= Help Musicians =

UK charitable organization

Help Musicians (formerly Musicians Benevolent Fund), is a United Kingdom charity offering help for musicians throughout their careers.

==History==
It was created by Victor Beigel in 1921 as the Gervase Elwes Memorial Fund, following the death of English tenor Gervase Elwes. It was renamed as the Musicians Benevolent Fund in 1926 and became a registered charity. Until his death in 1934, Edward Elgar was the fund's president.

During World War II the fund was supported by proceeds from daily concerts in the National Gallery, London, organized by Myra Hess.

Help Musicians launched Music Minds Matter in 2017, after work led by George Musgrave. This was the first 24/7 mental health helpline for musicians.

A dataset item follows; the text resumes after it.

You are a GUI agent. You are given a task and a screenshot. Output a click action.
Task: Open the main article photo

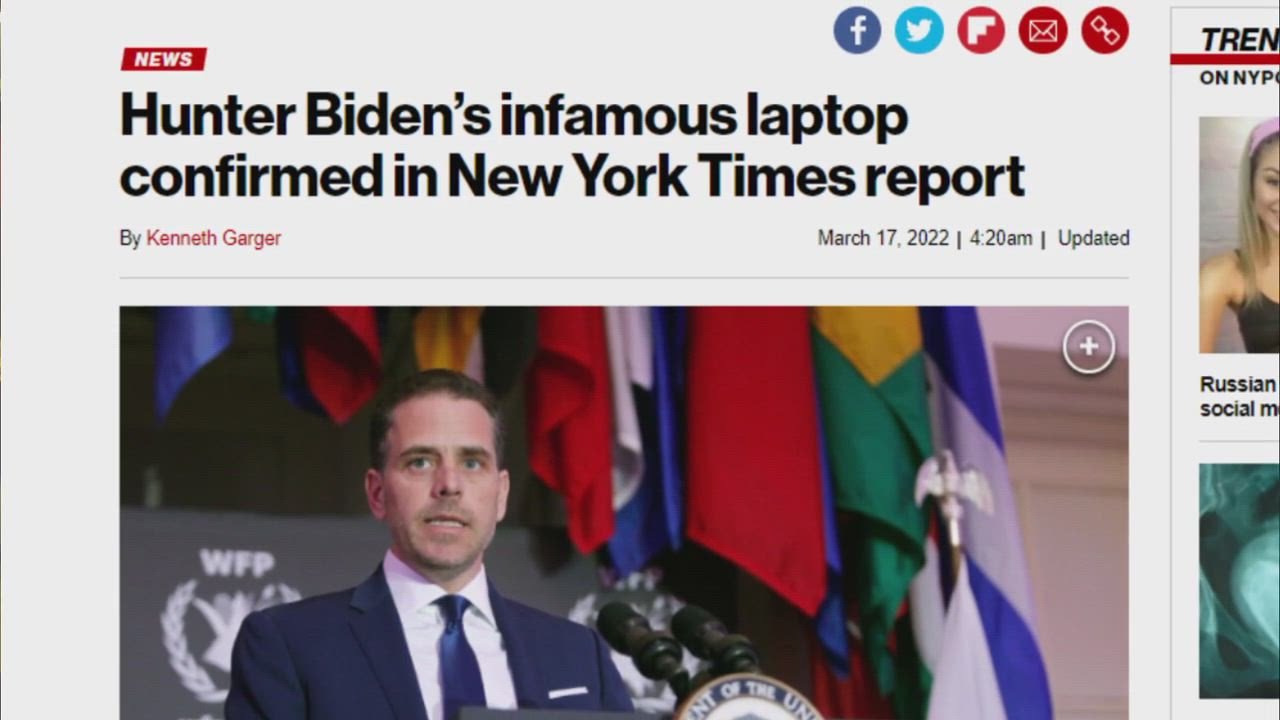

===Covid-19 pandemic response===
When the UK went into lockdown in March 2020 due to the COVID-19 pandemic, Help Musicians launched its Coronavirus Hardship Fund to support musicians who were struggling financially due to loss of work. After distributing the first round of one-off grants to musicians facing immediate difficulties, a second fund of £2.5m was exhausted in just five days in June 2020 due to the volume of applications.

Help Musicians also undertook research into how the pandemic affected musicians' mental health, finding 87% of the 700 musicians surveyed reported their mental health had deteriorated, and 24% going so far as to say they were considering leaving the profession for good due to the combined effect of the pandemic and Brexit. In response to this mental health crisis, the charity announced an expansion of its Music Minds Matter service—whose flagship helpline had seen a 65% increase in calls—by setting up a national network of local support groups, and introducing targeted signposting to help musicians find the most relevant support and advice.

==Purpose==
It supports working musicians who are dealing with an illness, injury or accident. It gives financial grants to pay for medical treatment, specialist therapies and living costs and provides one-on-one help to those with life-changing situations. It also provides regular payments and social visits to retired musicians.

Help Musicians also supports emerging and graduate musicians. The programme offers funding awards to postgraduate musicians undertaking advanced training, and also helps with short-term treatment costs for music students experiencing health problems.

Amongst the awards they offer, they administer the Peter Whittingham Jazz Award (started in 1989), a £5,000 award for an emerging jazz musician or group to undertake a creative project of their choice, that will support their professional development.

An annual concert in support of the fund is given in London on or near St. Cecilia's Day. In 2014, the charity spent £3.3 million in support of more than 5,000 musicians.